# DOCUMENT EXTRACT
* * *

Gibson was very good for the Rangers then melted down after a move to Philadelphia at the trade deadline (again, defense likely had a hand in it, but it'll be the same). We've probably seen enough from Eflin to know, when healthy, he'll be a fine back-end or even mid-rotation arm, but not more. 

Then there's Suárez. The 26-year-old southpaw started last season in the bullpen but then moved to the rotation for the last two months. In 12 starts, he posted a 1.51 ERA with 65 strikeouts in 65 2/3 innings. In his last two outings, he threw 16 scoreless innings, striking out 16 with only one walk. The stuff suggests Suárez has what it takes to become a frontline starter for a full season, so, yes, Suárez's upside is immense. We just haven't seen it for very long. 

A best-case scenario here sees a trio of aces with Gibson and Eflin pitching like quality mid-rotation starters. There's plenty of downside, too, though, where Nola is merely slightly above-average, Suárez's last two months end up looking like a fluke while Eflin and Gibson aren't very good. 

4. How does the bullpen shake out? 

The Phillies' bullpen these last several years has been little more than a punchline. No one blew more saves in 2021 and only five teams had a worse bullpen ERA. We could keep looking, but it's bad everywhere.

* * *

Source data
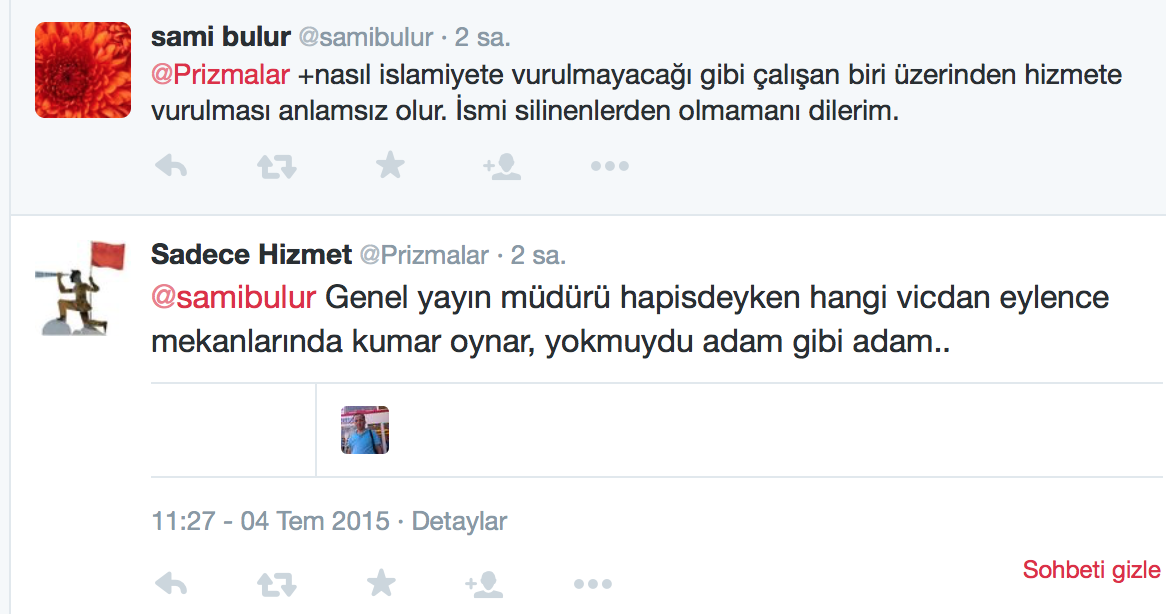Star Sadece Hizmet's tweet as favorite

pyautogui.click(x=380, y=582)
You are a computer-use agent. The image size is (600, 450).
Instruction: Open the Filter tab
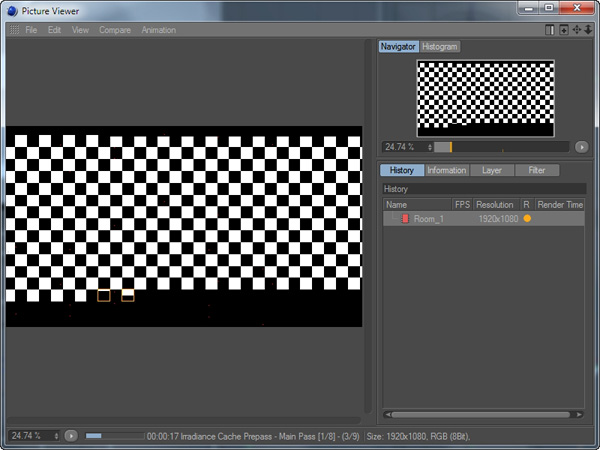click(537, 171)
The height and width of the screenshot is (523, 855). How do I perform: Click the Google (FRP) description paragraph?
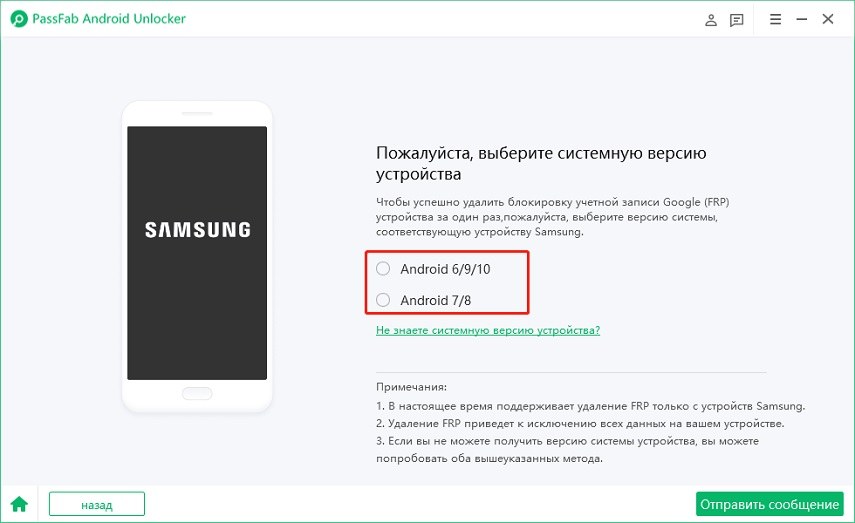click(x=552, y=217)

* * *

# QUESTIONS TO ANSWER
1 > Answer these from the Phillies excerpt:
(a) What team did Gibson pitch for before his trade-deadline move to Philadelphia?
(b) What ERA did Suárez post in his 12 starts?
(c) How many teams had a worse bullpen ERA than the Phillies?
2 > Write the next part of the Phillies excerpt, picking up after its final sentence.
The source data is separate material, apart from the Phillies excerpt.

# RESPONSES FOR EACH TASK
1 >
(a) The Rangers.
(b) A 1.51 ERA.
(c) Only five teams.

2 >
Knebel could settle things. Health has been an issue with him, as he had elbow issues in 2014 and then missed 2019 after Tommy John surgery. When he's right, though, Knebel is filthy. In 27 outings for the Dodgers last year, he struck out 30 and pitched to a 2.45 ERA with a 0.97 WHIP. He looked a lot like the 2017 All-Star Knebel. 

Alvarado is tough to hit (.213 average, .325 slugging against last season), but he walks way too many batters. If they can bump him down a few slots in the pecking order, he'd be a lot less worrisome. 

Hand went to three straight All-Star Games from 2017-19, but has been less effective since. Still, he did mostly-quality work for the Mets in September last year and, at age 32, should have plenty left in the tank. 

Speaking of the Mets, Familia also comes over from Queens. Once one of the best closers in the league, he's far removed from that. He's also still 32 years old, which isn't young but certainly isn't well past prime years or anything. He struck out 72 in 59 1/3 innings last season. 

Only the most homerific of Phillies fans could squint their way to optimism with this group moving toward a strength, but there's a path to not being an Achilles heel. It lies in the best versions of Knebel, Hand and Familia giving the Phillies the ability to use Alvarado one or two tough batters at a time. Those four could form the backbone of a group that isn't embarrassing. 

5. Wild Card hope

Anyone following along here would likely agree this is a very talented and very flawed baseball team. They'll have their great stretches and they'll have some extreme struggles. We'll see home run barrages and pitching meltdowns -- encouraged greatly by poor defense. 

It's easy to say the Braves and Mets are superior to this group and that both are firmly in "win-now" mode, so they'll be aggressive in supplementing their rosters with in-season moves in order to keep pushing for the division title.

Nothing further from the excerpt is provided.